Der Personenverkehr von Rostock zum
Hafen hatte vor allem eine Aufgabe: den
Transport tausender Werktätiger. Lange
Doppelstockzüge brachten sie aus der Innenstadt
und den Wohngebieten im Nordwesten
der Stadt zu ihren Arbeitsplätzen.
Planungen aus
DDR-Zeiten sahen einen
dichten S-Bahn-Takt auf der Strecke vor,
doch dazu kam es nicht. Erst seit 1990 wird
die Linie als „S-Bahn“ bezeichnet.
Nach der Wende in der DDR nahm die
Bedeutung für den Berufsverkehr rapide
ab. Im Hafen arbeiten viel weniger Leute als
zuvor, hinzu kam die steigende Motorisierung.

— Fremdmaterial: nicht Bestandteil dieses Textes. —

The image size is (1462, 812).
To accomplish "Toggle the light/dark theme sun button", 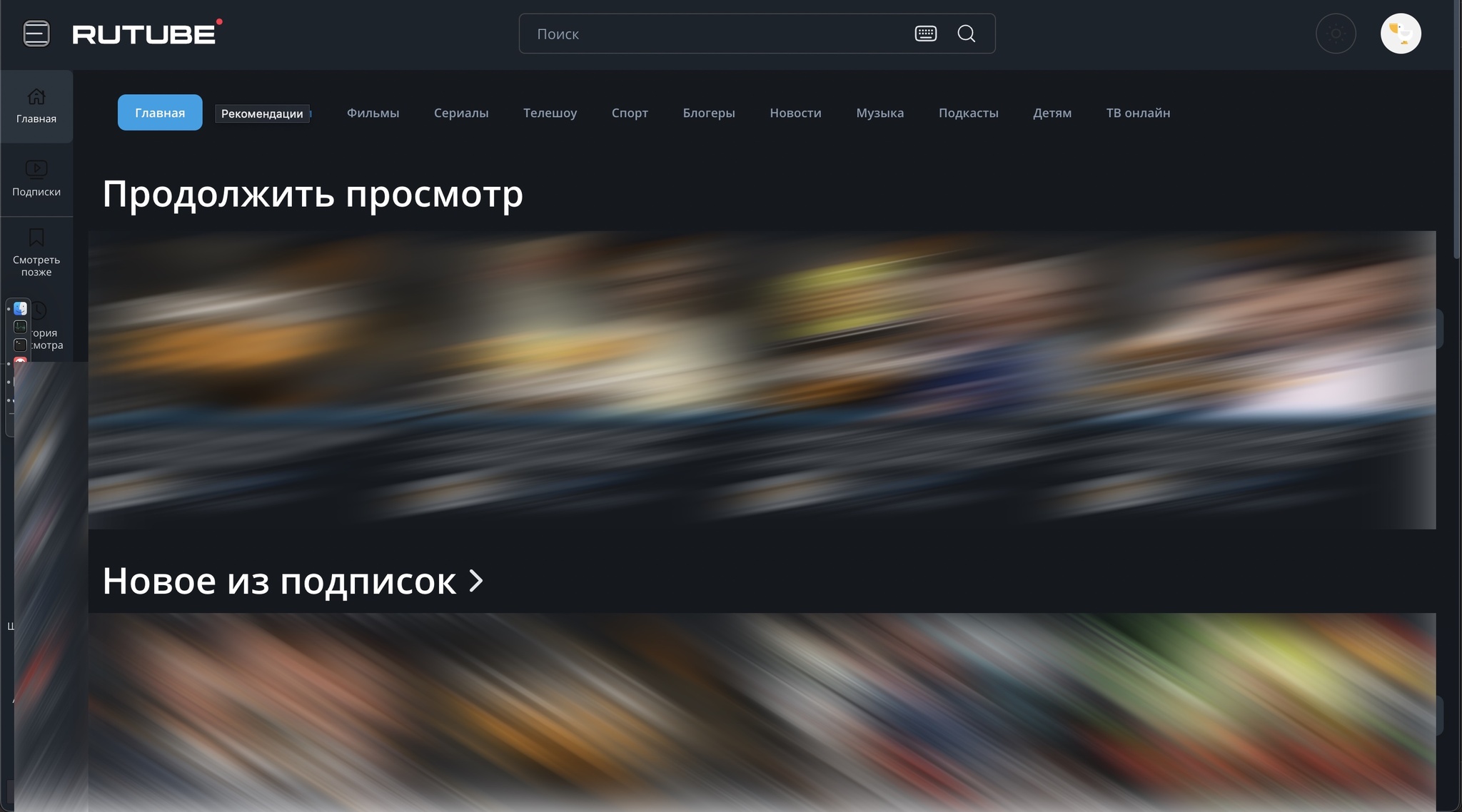I will click(1336, 34).
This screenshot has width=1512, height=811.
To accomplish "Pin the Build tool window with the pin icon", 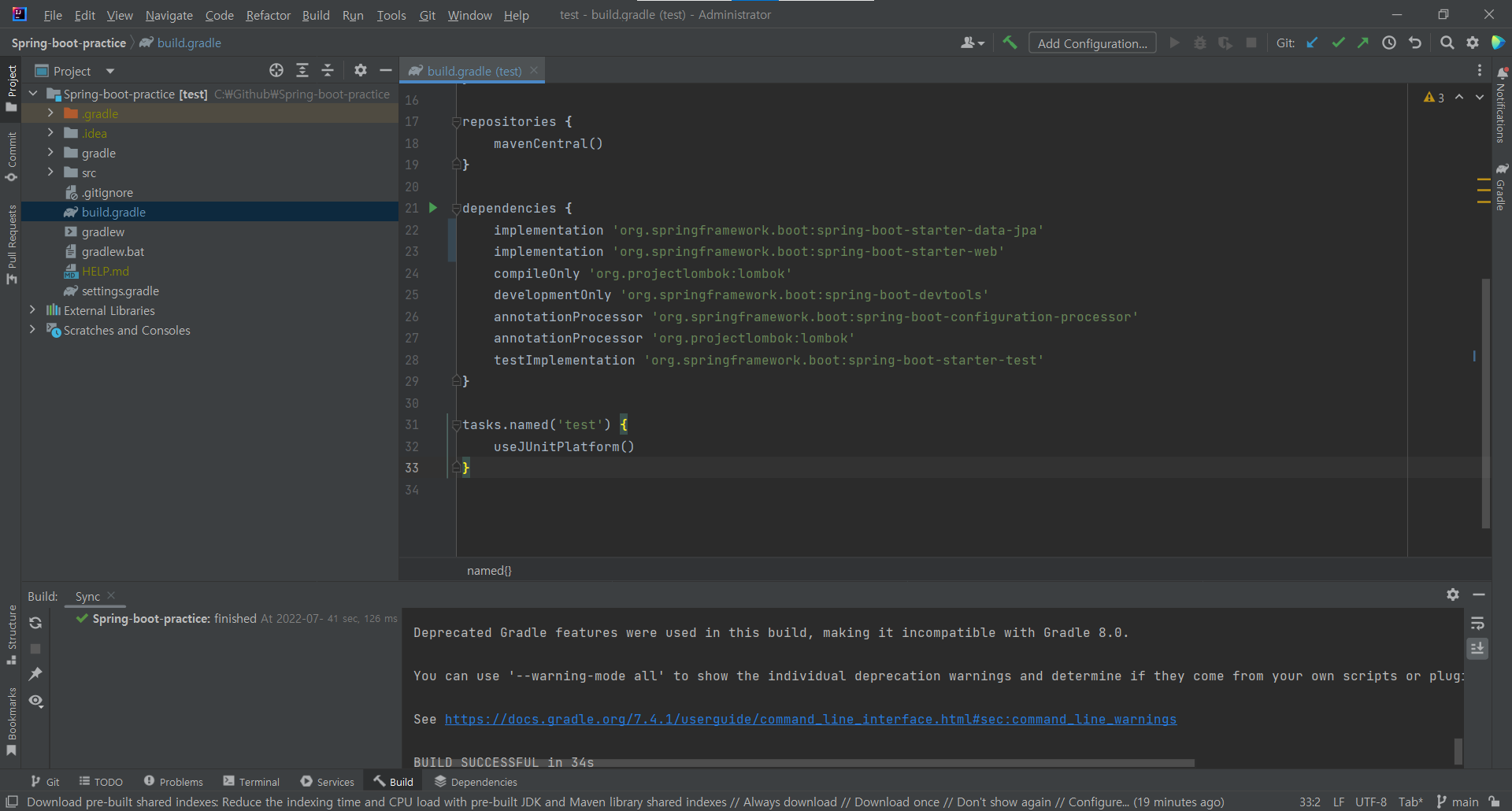I will pos(35,674).
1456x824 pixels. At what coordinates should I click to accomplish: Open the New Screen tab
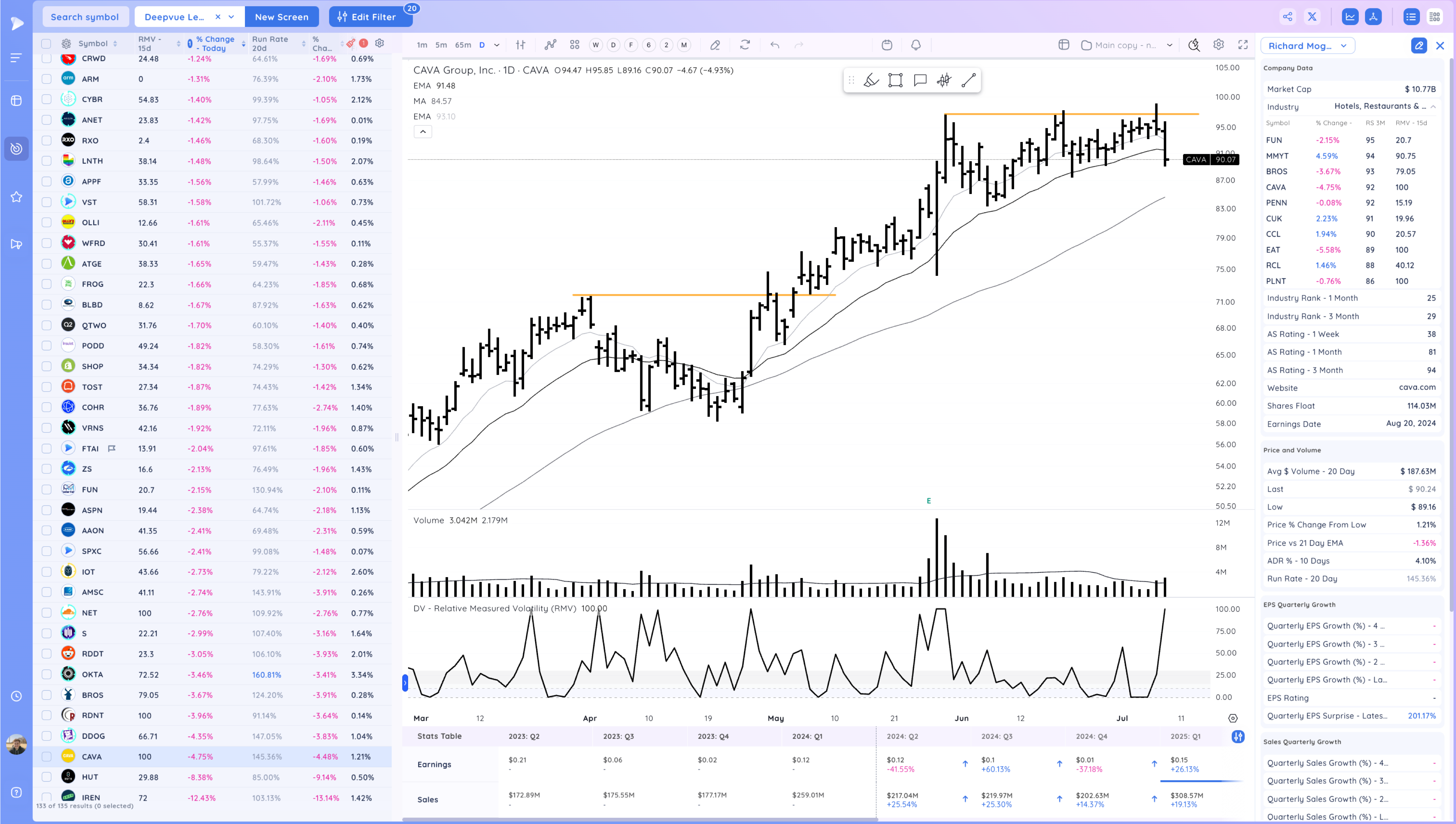click(281, 17)
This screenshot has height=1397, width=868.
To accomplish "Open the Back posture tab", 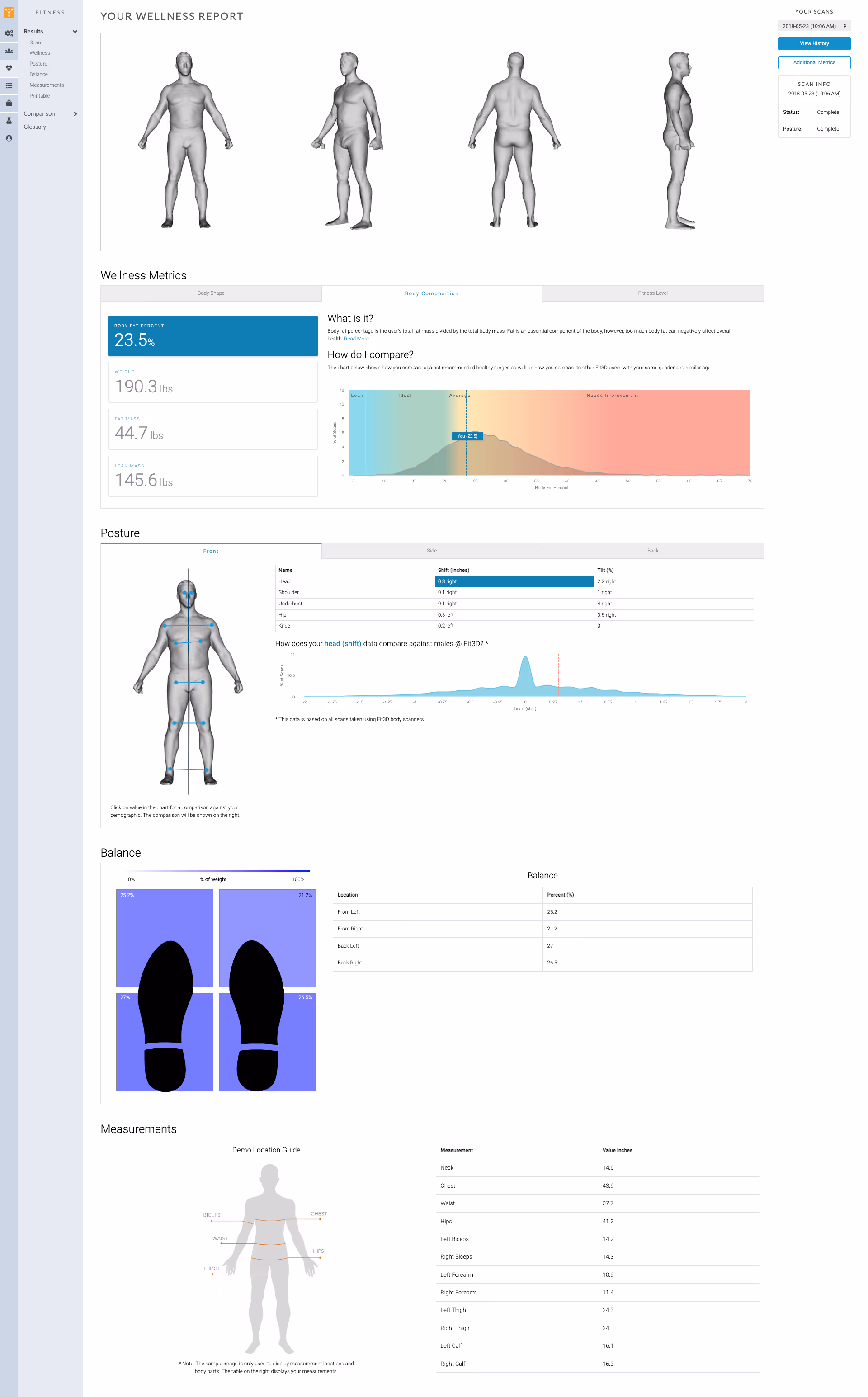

Neues Potenzial ergab sich, weil der
Seehafen zum Abfahrtsort der Fähren nach
Dänemark und später auch zu weiteren Zielen
in Skandinavien wurde. 1995 verkehrte
die letzte Eisenbahnfähre von Warnemünde
nach Gedser, seitdem wird ausschließlich
der autobahnnahe Rostocker Seehafen genutzt.
Neugebautes Gleis zum Terminal wurde
nie genutzt
Doch das Potenzial der Bahn als Zubringer
zu den Fähren wurde nie abgerufen. Ein
Grund liegt darin, dass der Haltepunkt Seehafen
Nord etwa 700 Meter vom Fährterminal
entfernt liegt, und der Weg durch das unwirtliche
Hafengelände kaum Reisende anlockt,
schon gar nicht mit schwerem Gepäck.
Von Anfang an wurden Stimmen laut, das
Terminal direkt an die S-Bahn anzubinden.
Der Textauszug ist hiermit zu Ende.